Novartis announced on March 30, 2015 that it entered into a multiyear alliance with Aduro Biotech to discover and develop next-generation cancer immunotherapies. As part of the agreement, a new immuno-oncology research group will be formed, and research will focus on immunotherapies that target the STING (stimulator of interferon genes) pathway. Novartis will make an upfront payment of $200 million to Aduro and an initial equity investment in the company equaling $25 million. A commitment of an additional $25 million equity investment was also announced as part of the agreement, but will be paid at a future date.

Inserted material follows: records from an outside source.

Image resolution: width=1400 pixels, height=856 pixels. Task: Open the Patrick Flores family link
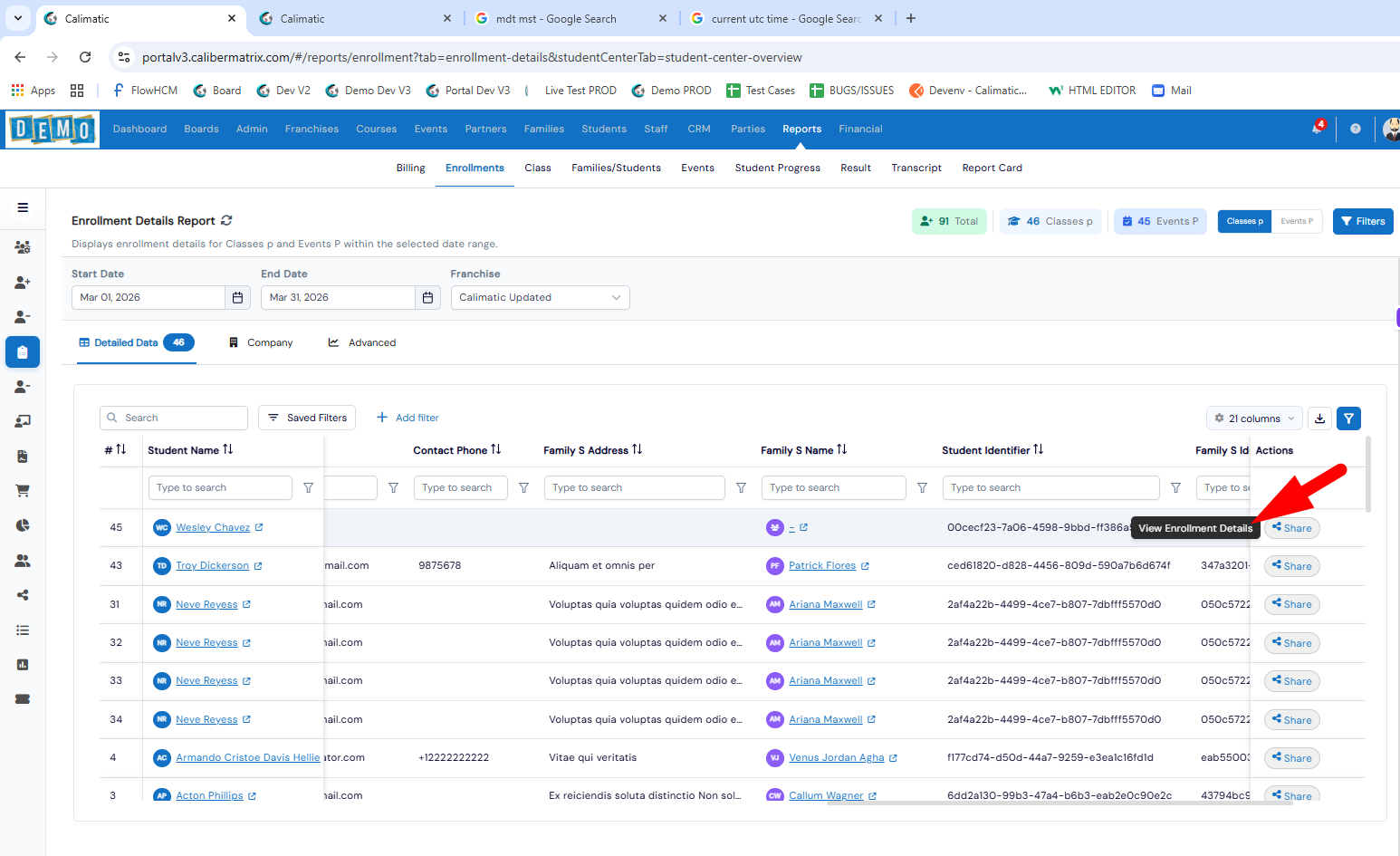[x=821, y=565]
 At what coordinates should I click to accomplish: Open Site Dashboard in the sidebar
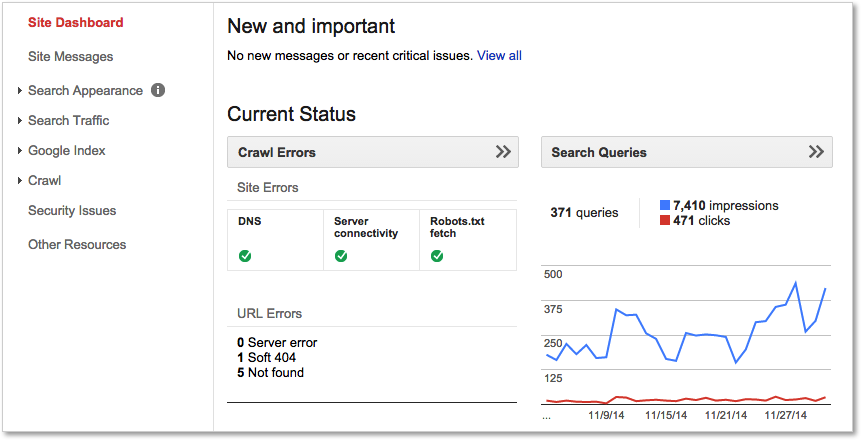click(x=76, y=23)
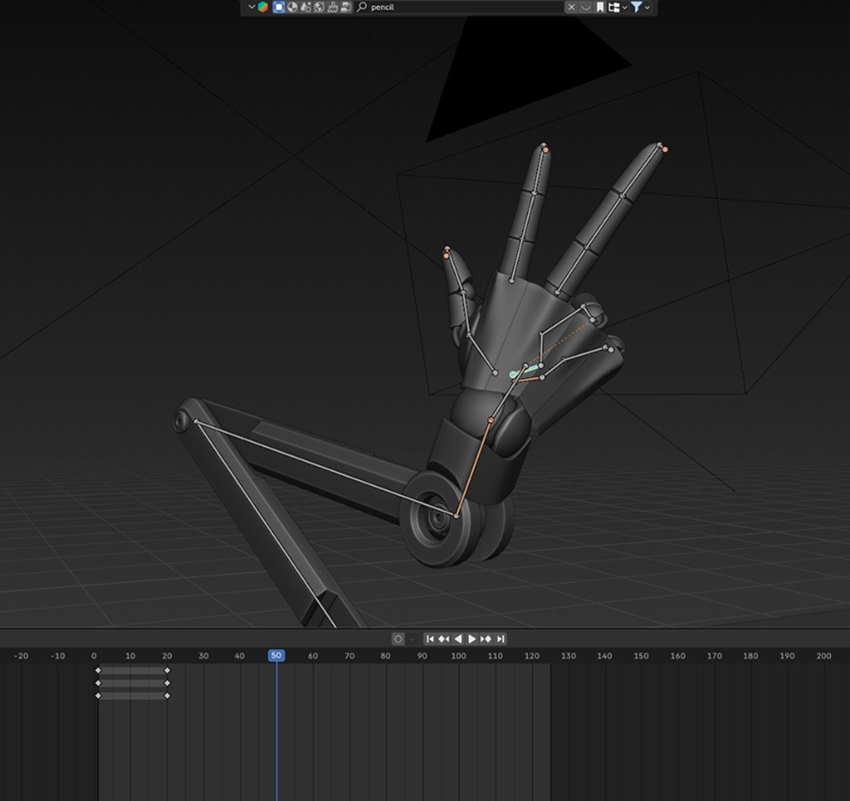Viewport: 850px width, 801px height.
Task: Select the top keyframe diamond at frame 0
Action: (x=98, y=670)
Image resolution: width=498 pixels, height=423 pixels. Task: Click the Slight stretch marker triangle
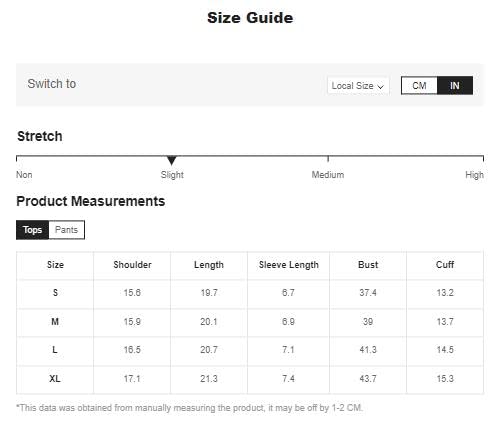[x=171, y=161]
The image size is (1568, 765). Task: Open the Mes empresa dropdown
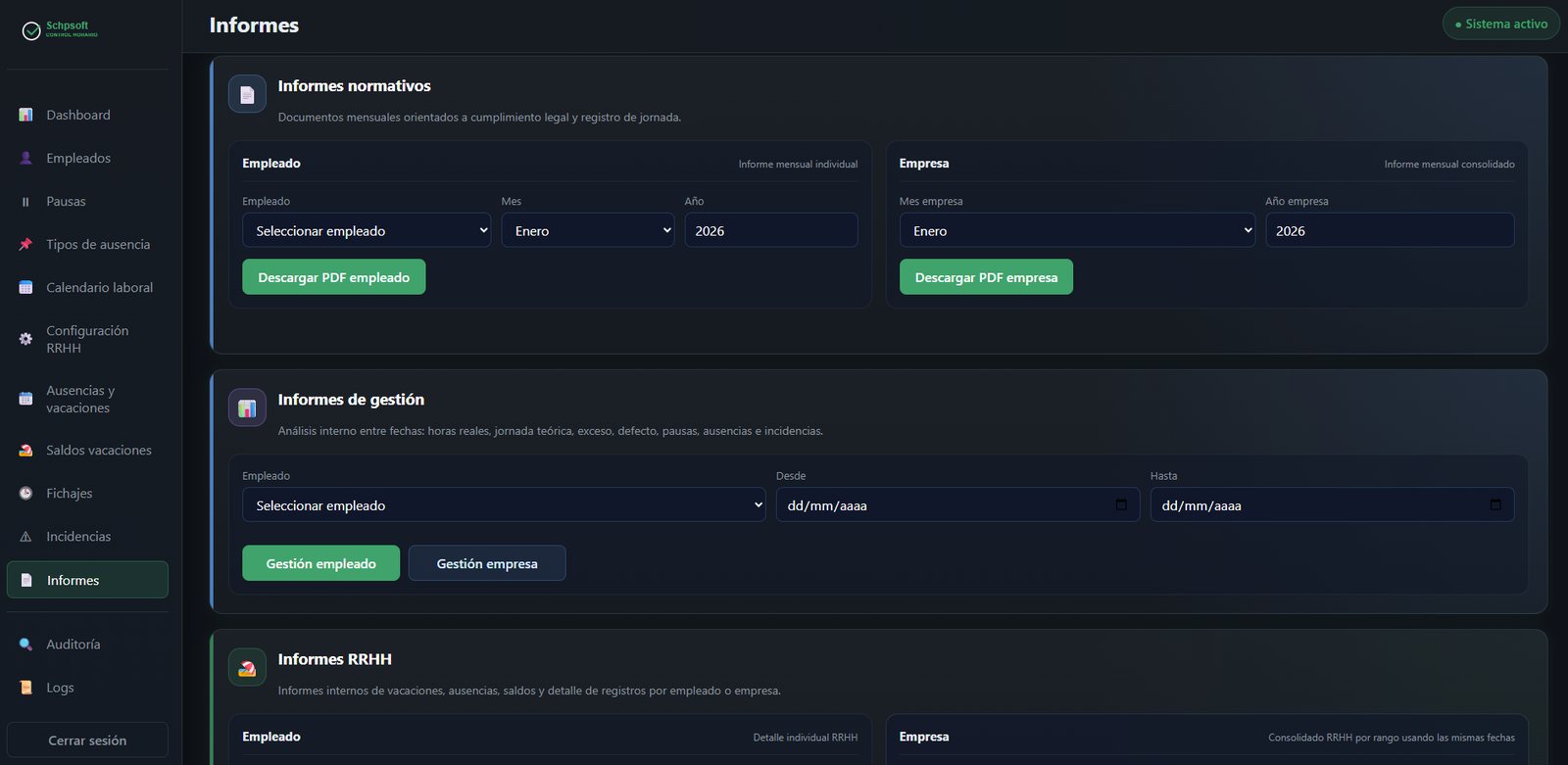(x=1077, y=230)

According to Aduro Biotech’s website, the company is “developing a family of proprietary derivatives of STING-modulating [cyclic dinucleotides] CDNs.” This signaling pathway initiates broad innate and adaptive immune responses in tumors, according to the press release. The alliance will broaden Novartis’ existing immunotherapy portfolio, which includes CTL019, a chimeric antigen receptor T-cell (CART) therapy that received a Breakthrough Therapy designation from FDA in July 2014 and experienced positive results from a study completed by the University of Pennsylvania and The Children’s Hospital of Philadelphia in October 2014.
"Immunotherapy is one of the exciting frontiers in oncology today. Current approaches with checkpoint inhibitors and T-cell modulation are potent but only in select tumor types. STING agonists have the potential to fully activate the immune system to attack a broader range of tumors,” said Mark Fishman, president of the Novartis Institutes for BioMedical Research, in a press release. “Under Glenn Dranoff's leadership, our new immuno-oncology research group will aggressively drive our current programs to the clinic and explore new directions for both mono and combination therapies.